→ Task directions:
Copy the records below, changing every "Open" to "Select" and leaving the pictures out.

→ Data for the task:
# # # # # # #

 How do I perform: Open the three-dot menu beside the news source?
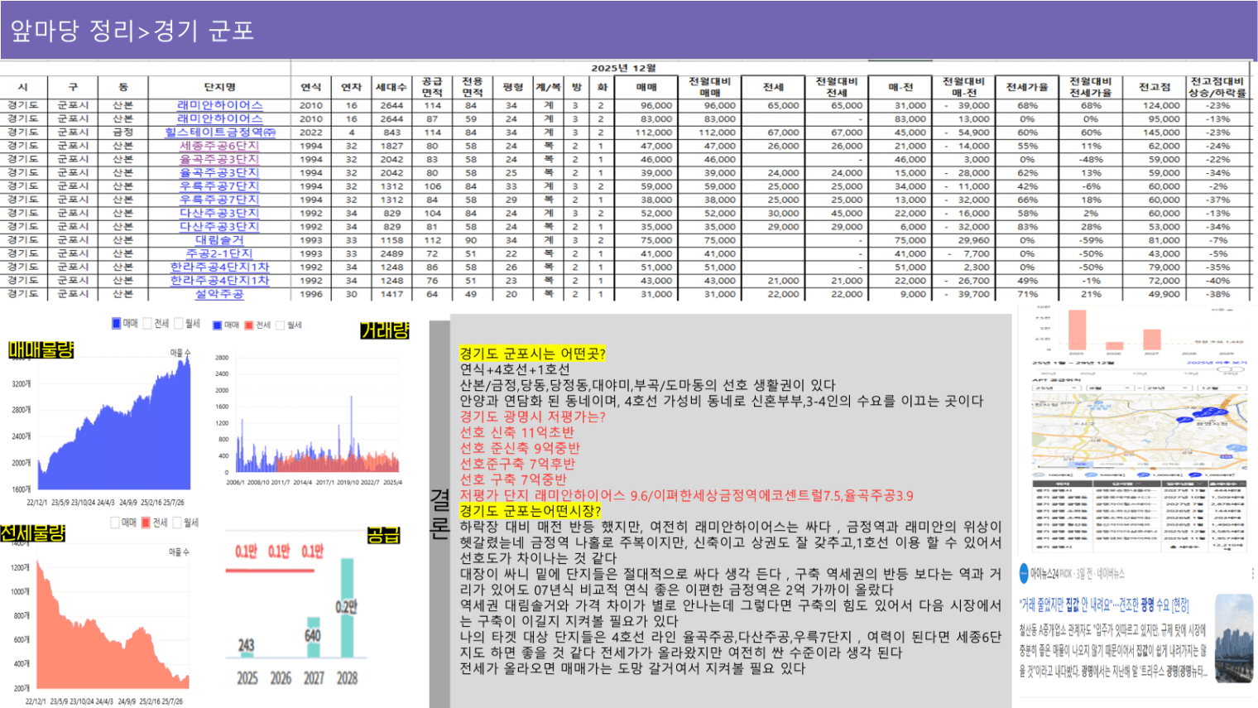coord(1252,573)
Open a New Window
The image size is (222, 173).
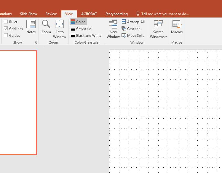point(113,29)
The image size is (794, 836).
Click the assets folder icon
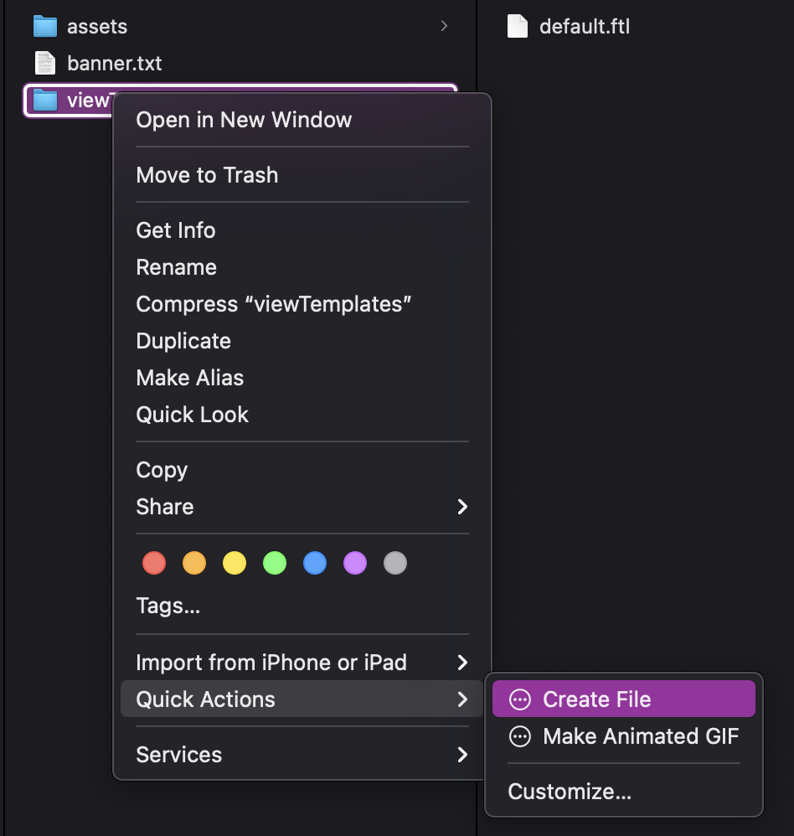(x=44, y=26)
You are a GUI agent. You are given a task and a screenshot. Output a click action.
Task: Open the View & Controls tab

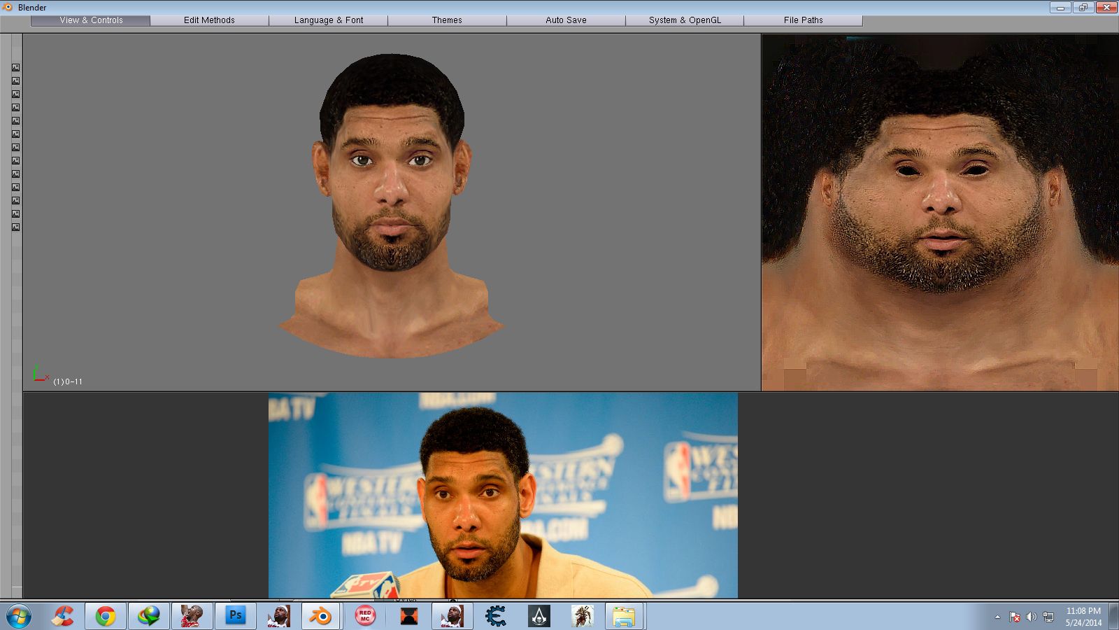91,20
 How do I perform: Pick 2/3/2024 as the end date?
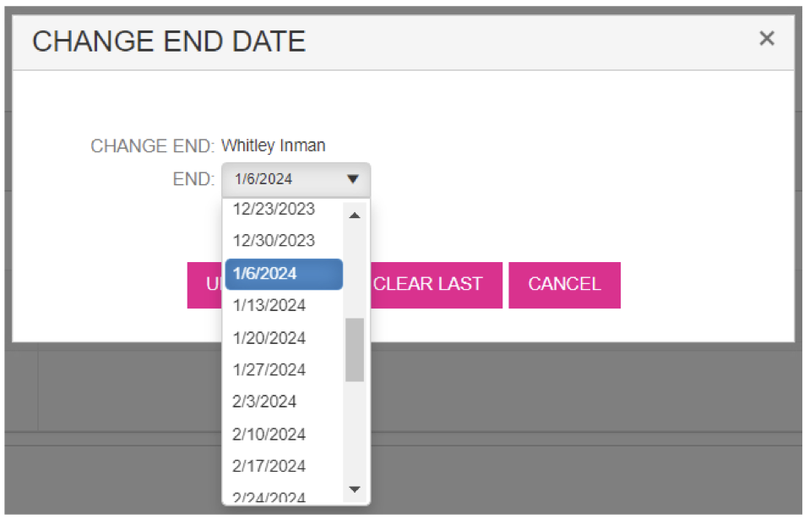tap(264, 401)
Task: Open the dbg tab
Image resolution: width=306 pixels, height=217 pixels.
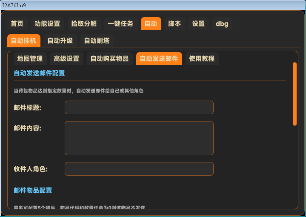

# # # # # # #

→ Full output:
 How do I perform: Select the three-dot menu beside the news source?
coord(1252,573)
Select a New Window
The image size is (222, 173).
point(113,29)
The image size is (794, 836).
Click the assets folder icon
(x=44, y=26)
You are a GUI agent. You are given a task and a screenshot. Output a click action.
Task: Select the View & Controls tab

91,20
 How do I perform: Pick 2/3/2024 as the end date?
tap(264, 401)
Task: Select the dbg tab
Image resolution: width=306 pixels, height=217 pixels.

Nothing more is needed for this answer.